The goal of the summer research project is to explore heterogeneity of cancer cell populations. Samples of cells from patients with cancer were taken and single cell sequencing was used to generate data about cancer cells. The goal of this project is to explore the data that is generated from this sequencing. We hope to find significant relationships between mutations and their expression that help us better understand cancer.
The program started this week, and I am so excited to start in on this project. I started the week off by reading a paper about advances in the field. The paper is A general approach for detecting expressed mutations in AML cells using single cell RNA-sequencing and was written by Petti, A et. al. The researchers that wrote the paper were able to find significant relationships in mutated cells and their expression. It was a fascinating read, and is linked below, along with papers I read prior about advances in single cell sequencing!
On top of getting to read the amazing paper mentioned in the preceding paragraph, I also got my first data set! I have been trying to work with it in R studio but its been going a little slow. I am trying my best to work through this issue and maybe explore a faster program, but it may be hard given the size of the data set. Regardless of this struggle I am going to find a solution next week to start exploring the data.
This week I was able to present the motivations of my project to the other students in the REU, it was very cool to see everyone's projects and plans for the summer. For my work this week I spent a lot of time in Rstudio. This time was spent looking at my first data set, and seeing what questions arose while looking at the data set. I'm excited to see where these questions take me next week.
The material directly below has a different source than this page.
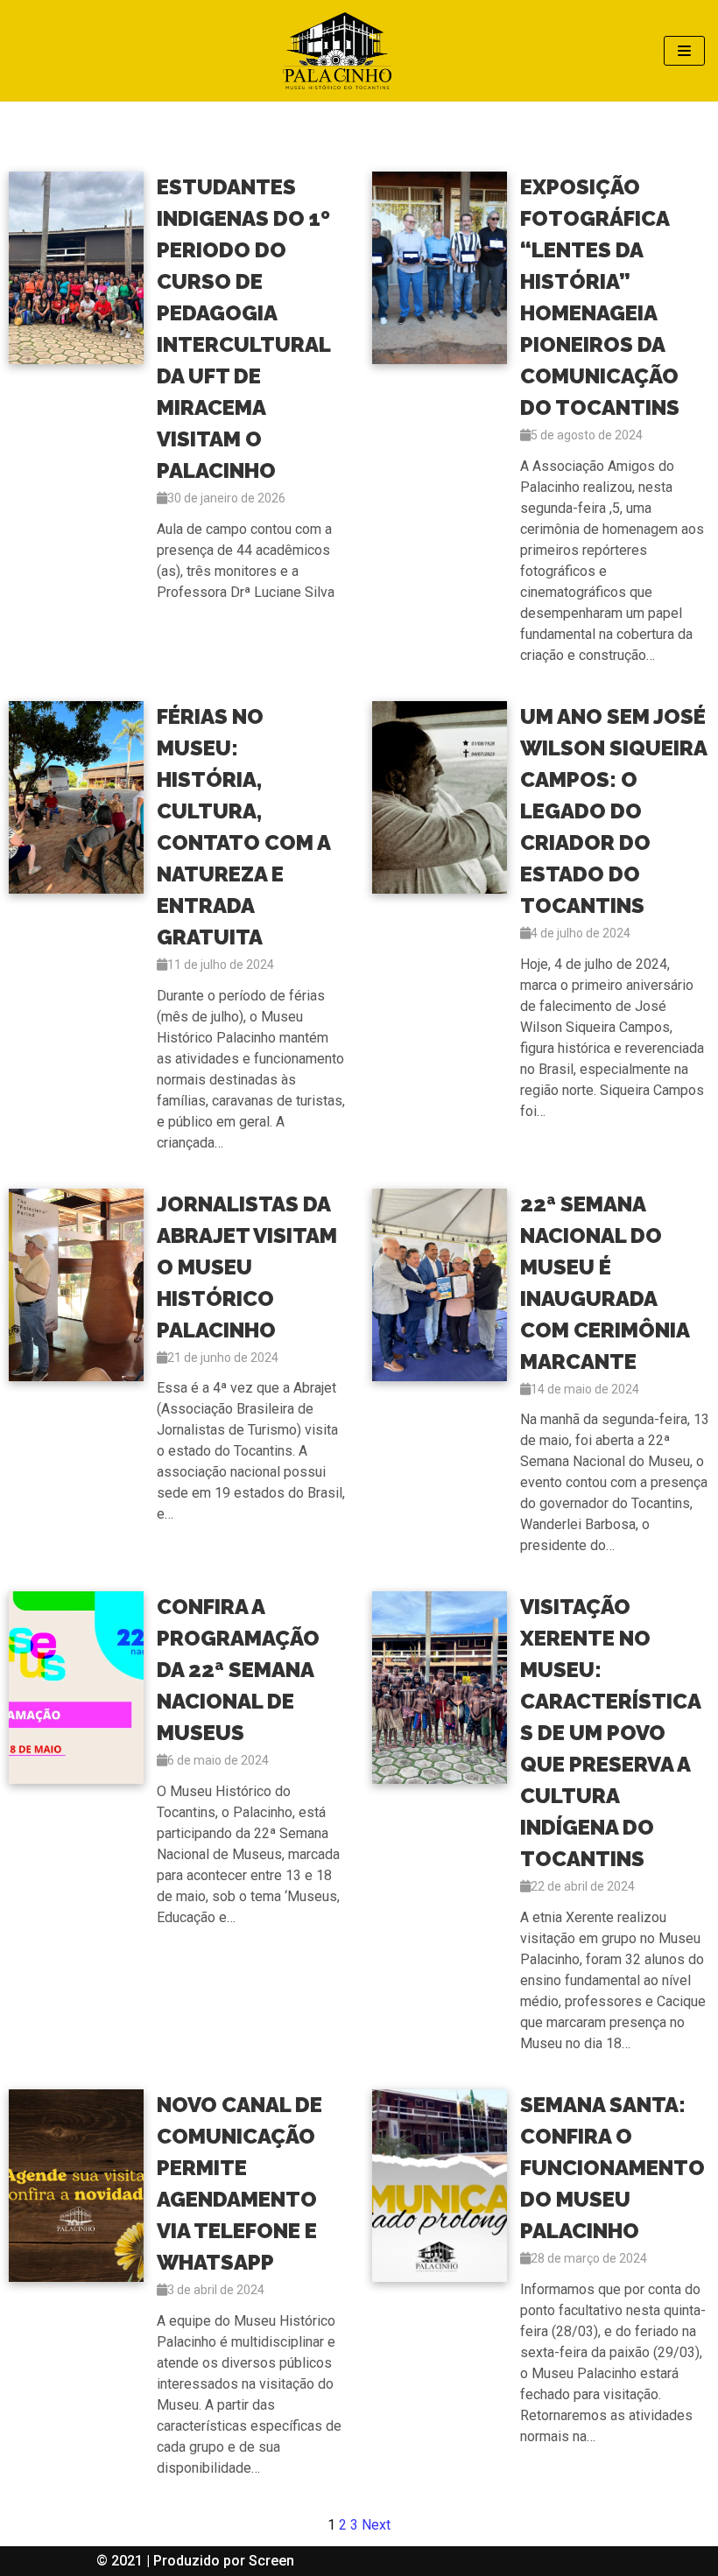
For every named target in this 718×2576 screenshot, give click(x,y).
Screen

This week was hectic, I was able to dive deeper into the data and start exploring the relationship that between depth of sequencing and the base pair positions. Though I am having some issues getting my data to cooperate in Studio, the internet has been very helpful in correcting these mistakes. Though its frustrating to get errors when I run my code, I am getting practical experience learning to overcome buggy code. I wish I could be doing the data science bootcamp but I am already so swamped with my analysis and the errors in R.
This week I started looking at a problem in probability, I am trying to figure out how to find out if a coin is fair depending upon the number of trials, this applies to heterozygous mutation data. I did a lot of work on this problem, so I am hoping it comes out okay. Other than that I am still working on the data for TP53 and looking at exon regions and their expression, and their coverage. Some interesting comparisons appear when we look at exon vs noncoding regions.
I was able to learn more about probability theory, more specifically the maximum likelihood estimator and binomial confidence intervals from a great resource. This was able to lead to me being able to answer the question I got last week, I will provide a link to the resource I learned about these confidence intervals from below. I will now apply this knowledge to the data set that I have and find an efficient way to apply this formula to all of the observations.
I am excited that my initial analysis has wrapped on TP53 and I am going to get all of the data soon, and hopefully I can use my code and quickly apply it to many different genes. I am so excited, I am excited to see what these data sets have in store for me. My mentor and I are also exploring how to predict if a cell will have at least 1 mutation present, it is so cool to look at how to explore building a probability model.
I was able to get all of the data and I have generalized my code from the analysis I have been conducting on TP53. This has allowed for me to conduct analysis on many different genes in the data set. It has been really cool to see data on depth of reads for more genes. I am super excited to compare the data from these genes to see if any patterns arise.
This week I was able to run my code on 4 other genes of interest. We were able to see that patterns did arise and the data for other genes followed the same general form as TP53. It was so cool to see how all of these different genes compare. I'm starting to write my report and will get that finalized next week.
This week was crazy busy. I spent most of the week writing/editing my report, and getting my presentation ready. It was really cool to present my work, and see everything that all my peers have been working on. I am beyond impressed by everyone, the projects are amazing and the immense amount of work everyone has done really shows!